◆ **ASSIGNED TASK**: Repeat the whole listing below, word for word.

◆ **LISTED RECORDS**:
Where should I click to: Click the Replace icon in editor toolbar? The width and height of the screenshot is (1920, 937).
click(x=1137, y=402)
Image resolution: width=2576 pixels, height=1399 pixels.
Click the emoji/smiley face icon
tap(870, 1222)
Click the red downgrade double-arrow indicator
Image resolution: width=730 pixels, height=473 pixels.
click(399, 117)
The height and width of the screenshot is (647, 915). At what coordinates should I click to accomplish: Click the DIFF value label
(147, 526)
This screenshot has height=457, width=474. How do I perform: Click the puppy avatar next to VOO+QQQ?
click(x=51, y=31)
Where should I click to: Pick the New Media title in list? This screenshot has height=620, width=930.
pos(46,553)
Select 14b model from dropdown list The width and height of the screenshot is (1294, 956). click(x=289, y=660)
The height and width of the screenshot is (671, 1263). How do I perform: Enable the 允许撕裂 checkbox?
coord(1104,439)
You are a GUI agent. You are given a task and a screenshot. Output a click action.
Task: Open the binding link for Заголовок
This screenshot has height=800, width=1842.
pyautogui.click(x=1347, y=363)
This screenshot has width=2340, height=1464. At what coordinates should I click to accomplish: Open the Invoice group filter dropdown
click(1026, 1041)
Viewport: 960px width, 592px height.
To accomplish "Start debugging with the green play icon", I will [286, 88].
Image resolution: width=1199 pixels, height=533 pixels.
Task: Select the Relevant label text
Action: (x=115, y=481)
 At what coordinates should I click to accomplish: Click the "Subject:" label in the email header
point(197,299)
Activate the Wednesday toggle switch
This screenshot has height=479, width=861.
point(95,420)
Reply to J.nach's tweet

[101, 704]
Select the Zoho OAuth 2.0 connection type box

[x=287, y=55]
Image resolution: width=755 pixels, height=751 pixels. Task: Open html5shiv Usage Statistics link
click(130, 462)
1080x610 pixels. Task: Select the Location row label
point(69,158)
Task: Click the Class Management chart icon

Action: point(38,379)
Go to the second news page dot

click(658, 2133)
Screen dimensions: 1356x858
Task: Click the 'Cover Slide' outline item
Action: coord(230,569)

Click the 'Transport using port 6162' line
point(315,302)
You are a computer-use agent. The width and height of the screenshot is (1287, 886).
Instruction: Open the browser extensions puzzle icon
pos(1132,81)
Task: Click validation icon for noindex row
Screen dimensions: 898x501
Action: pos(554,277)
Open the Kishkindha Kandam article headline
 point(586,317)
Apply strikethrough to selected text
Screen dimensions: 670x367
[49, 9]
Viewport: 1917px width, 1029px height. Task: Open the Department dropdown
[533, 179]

◆ **TASK RESPONSE**:
Where should I click to: Click the Replace icon in editor toolbar? The width and height of the screenshot is (1920, 937).
click(x=1137, y=402)
Image resolution: width=2576 pixels, height=1399 pixels.
Click the emoji/smiley face icon
tap(870, 1222)
Click the red downgrade double-arrow indicator
Image resolution: width=730 pixels, height=473 pixels.
click(399, 117)
The height and width of the screenshot is (647, 915). At what coordinates should I click to accomplish: Click the DIFF value label
(147, 526)
This screenshot has height=457, width=474. How do I perform: Click the puppy avatar next to VOO+QQQ?
click(x=51, y=31)
Where should I click to: Pick the New Media title in list? This screenshot has height=620, width=930.
pos(46,553)
Select 14b model from dropdown list The width and height of the screenshot is (1294, 956). click(x=289, y=660)
The height and width of the screenshot is (671, 1263). How do I perform: Enable the 允许撕裂 checkbox?
coord(1104,439)
You are a GUI agent. You are given a task and a screenshot. Output a click action.
Task: Open the binding link for Заголовок
This screenshot has height=800, width=1842.
pyautogui.click(x=1347, y=363)
This screenshot has width=2340, height=1464. At what coordinates should I click to accomplish: Open the Invoice group filter dropdown
click(1026, 1041)
Viewport: 960px width, 592px height.
To accomplish "Start debugging with the green play icon", I will [286, 88].
Image resolution: width=1199 pixels, height=533 pixels.
Task: Select the Relevant label text
Action: (x=115, y=481)
 At what coordinates should I click to accomplish: Click the "Subject:" label in the email header
point(197,299)
Activate the Wednesday toggle switch
This screenshot has height=479, width=861.
point(95,420)
Reply to J.nach's tweet

[101, 704]
Select the Zoho OAuth 2.0 connection type box

[x=287, y=55]
Image resolution: width=755 pixels, height=751 pixels. Task: Open html5shiv Usage Statistics link
click(130, 462)
1080x610 pixels. Task: Select the Location row label
point(69,158)
Task: Click the Class Management chart icon

Action: point(38,379)
Go to the second news page dot

click(658, 2133)
Screen dimensions: 1356x858
Task: Click the 'Cover Slide' outline item
Action: coord(230,569)

Click the 'Transport using port 6162' line
point(315,302)
You are a computer-use agent. The width and height of the screenshot is (1287, 886).
Instruction: Open the browser extensions puzzle icon
pos(1132,81)
Task: Click validation icon for noindex row
Screen dimensions: 898x501
Action: pos(554,277)
Open the Kishkindha Kandam article headline
 point(586,317)
Apply strikethrough to selected text
Screen dimensions: 670x367
[49, 9]
Viewport: 1917px width, 1029px height. Task: Open the Department dropdown
[533, 179]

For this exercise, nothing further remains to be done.